Trecho selecionado:
━━━━

Thursday, 18 de April de 2024 ISSN 1519-7670 - Ano 24 - nº 1284

A Imprensa e o Holofote da Comissão Arns

O fato mais importante desta semana teve pouca visibilidade na imprensa. Logo a imprensa, canal próprio para abrigar, irrigar e impulsionar os princípios dessa Comissão formada por 20 luminares, que leva o nome do Dom Paulo Evaristo Arns, cardeal de São Paulo, conhecido como o Cardeal dos Direitos Humanos.

Logo a imprensa, que terá atenção especial por estar uma das áreas mais ameaçadas no governo Bolsonaro. O Estadão anunciou três dias seguidos em matérias pequenas nas páginas internas, a CBN fez uma entrevista à tarde e a Carta Capital desta semana publicou quatro páginas. Mas os leitores em geral ainda estão sem saber para que serve a recém criada Comissão Arns.

Numa entrevista à imprensa estrangeira, o ex-ministro e cientista político Paulo Sérgio Pinheiro, presidente da Comissão, mostrou preocupação com o fim que pode ter “certos acontecimentos“, se forem efetivados. “Seria um erro reagirmos a infinidade de disparates e absurdos que o governo emite todo dia”, diz a jornalista Laura Greenhalgh, membro da Comissão.

“Por enquanto só estão falando mas, se infringirem realmente os limites que pretendemos defender, o barulho vai ser grande,” diz a cientista política, Maria Hermínia Tavares de Almeida.

O que a Comissão pretende é ser um holofote, um guardião dos brasileiros. Preocupados com o retrocesso de medidas, querem defender e manter a política de Estado dos Direitos Humanos , como se dissessem “atenção, estamos aqui, você não está sozinho”.

Foto do dia da criação da Comissão de Defesa aos Direitos Humanos Dom Paulo Evaristo Arns. (Foto: Douglas Mansur)

━━━━

Material fornecido:
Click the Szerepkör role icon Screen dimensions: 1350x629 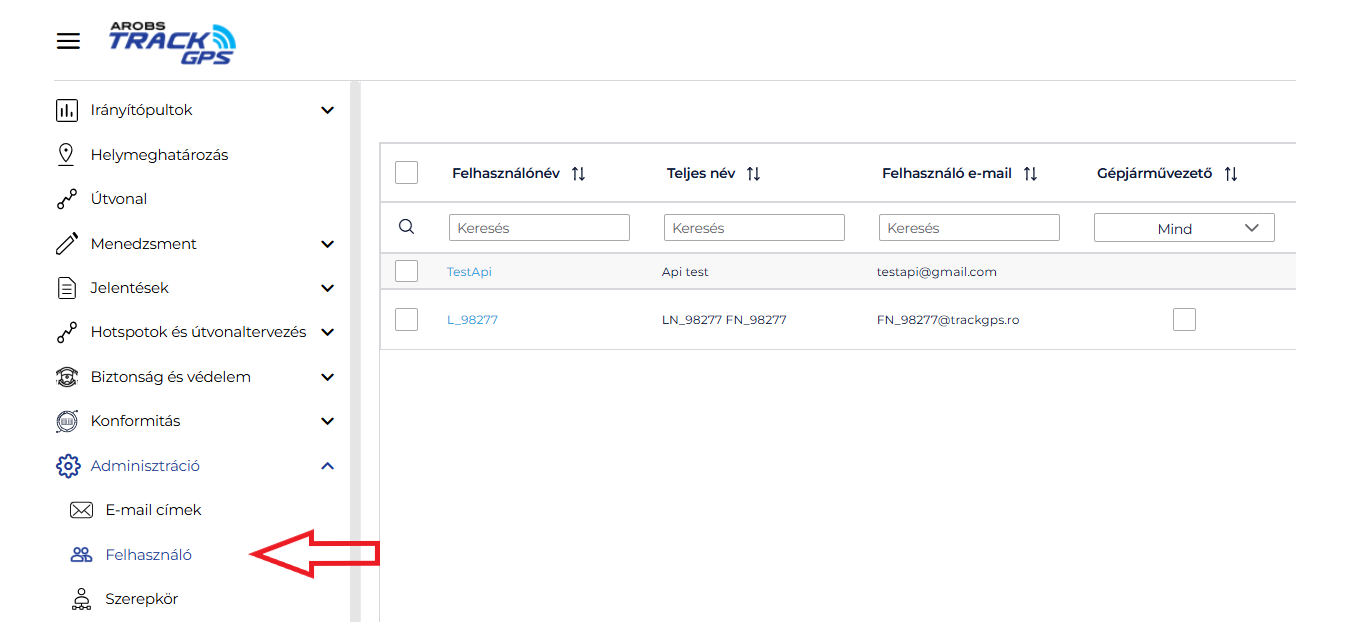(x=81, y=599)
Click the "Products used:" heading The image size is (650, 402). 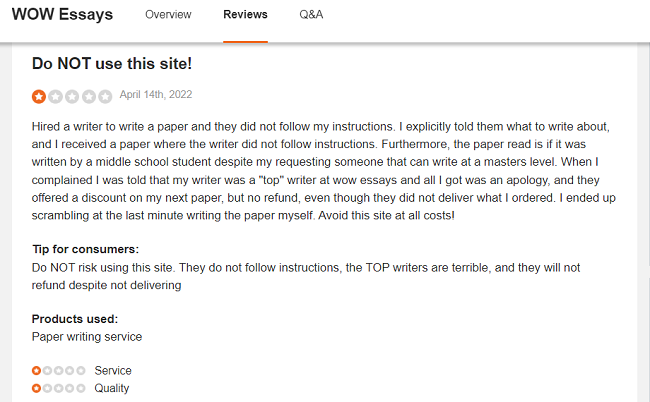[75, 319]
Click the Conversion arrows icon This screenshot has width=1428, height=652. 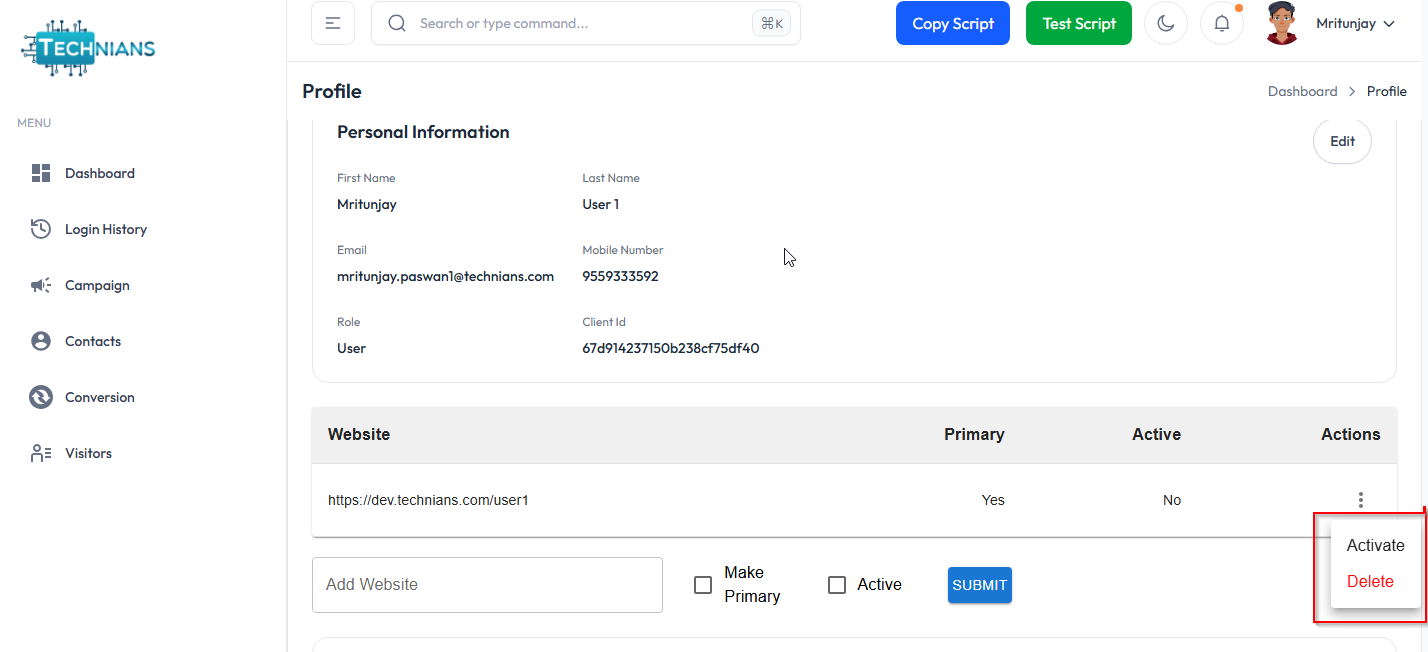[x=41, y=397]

━━━━

Tarefa a realizar: Prossiga o texto sobre a cobertura da imprensa à Comissão Arns a partir do ponto em que ele termina. O material não tem qualquer relação com esta atividade.

Resposta escrita:
Não fazem oposição ao governo nem têm partido ou ideologia, fazem questão de dizer, “nosso partido é o da vítima”. Estão atentos ao record de violação de Direitos Humanos no Brasil, nosso passivo é grande. “Por exemplo, temos o maior número de assassinatos na área do meio ambiente, violações por todo lado”. Fabio Comparato lembra que somos o único país da América Latina onde os torturados foram anistiados. No Chile e na Argentina, por exemplo, eles foram presos, julgados, condenados. Adriana Rivas, uma babá chilena, acaba de ser presa esta semana na Austrália por crimes contra a ditadura Pinochet, denunciada por sua própria sobrinha, Lissette Orozco, no documentário “O Pacto de Adriana” que passou na Mostra Internacional de Cinema de São Paulo em 2017.

“Há ameaças evidentes”, diz Pinheiro, “o último pacote entregue pelo Ministro Sergio Moro não consultou nenhuma entidade pública competente como o Fórum Brasileiro, e surge com agravamento de penas, descriminalizando o caixa 2. O governo aprova o estatuto do armamento com quatro armas por cidadão e se sai com medidas alucinadas sem consultas públicas, há uma expertise que o governo desconhece.”

O jurista Fábio Konder Comparato faz um retrato da condição dos descendentes e escravos no Brasil, onde ainda são o grande alvo da violência, hóspedes principais das cadeias – “e os brasileiros de raça branca não acham nada estranho”. Maria Vitória Benevides diz que não é à toa que os presídios brasileiros são chamados de “navios negreiros”.

A socióloga Maria Vitória Benevides fala do medo, “é disso que estamos falando, do discurso do ódio que marcou as campanhas eleitorais, da súbita vontade dos brasileiros de ir embora para Portugal”.

Segundo uma gravação, Damares Alves, Ministra da Mulher, da Família e dos Direitos Humanos, até aconselha as meninas a irem embora do Brasil. Na sua coluna de domingo n’O Globo e na Folha de S.Paulo, Elio Gáspari conclui que, se para consertar o rombo da Previdência, será preciso “tungar” o benefício pago aos miseráveis que têm entre 65 e 70 anos, então o melhor nem é ir embora para Portugal, mas devolver o Brasil à antiga Corte.

Holofote sobre as violações. Você não está sozinho. Mas quem sofre mais são as populações da periferia, os invisíveis, a população formada de 52% de pardos e negros mas ainda assim considerada de maioria branca. Há pouco houve o massacre de 13 jovens no Rio de Janeiro na comunidade do Falet.

“Lamentamos que o chefe de polícia do Rio, acompanhado pelo governador tenha concluído que se tratou de ‘uma operação exemplar’. Faz parte de uma prática comum, no ano passado houve cinco mil execuções extra judiciais, além de 385 policiais assassinados, a maioria fora do serviço”.

“Se você é branco e mora em Pinheiros ou no Leblon, a Constituição de 88 serve para você, mas se você não se encaixa nesses canais a coisa muda de figura”, dizem Maria Hermínia e Maria Vitória. “Sem falar no complexo de superioridade do brasileiro branco em relação aos povos indígenas — as terras indígenas e as dos quilombolas, herdeiros de escravos, têm risco de serem tomadas”.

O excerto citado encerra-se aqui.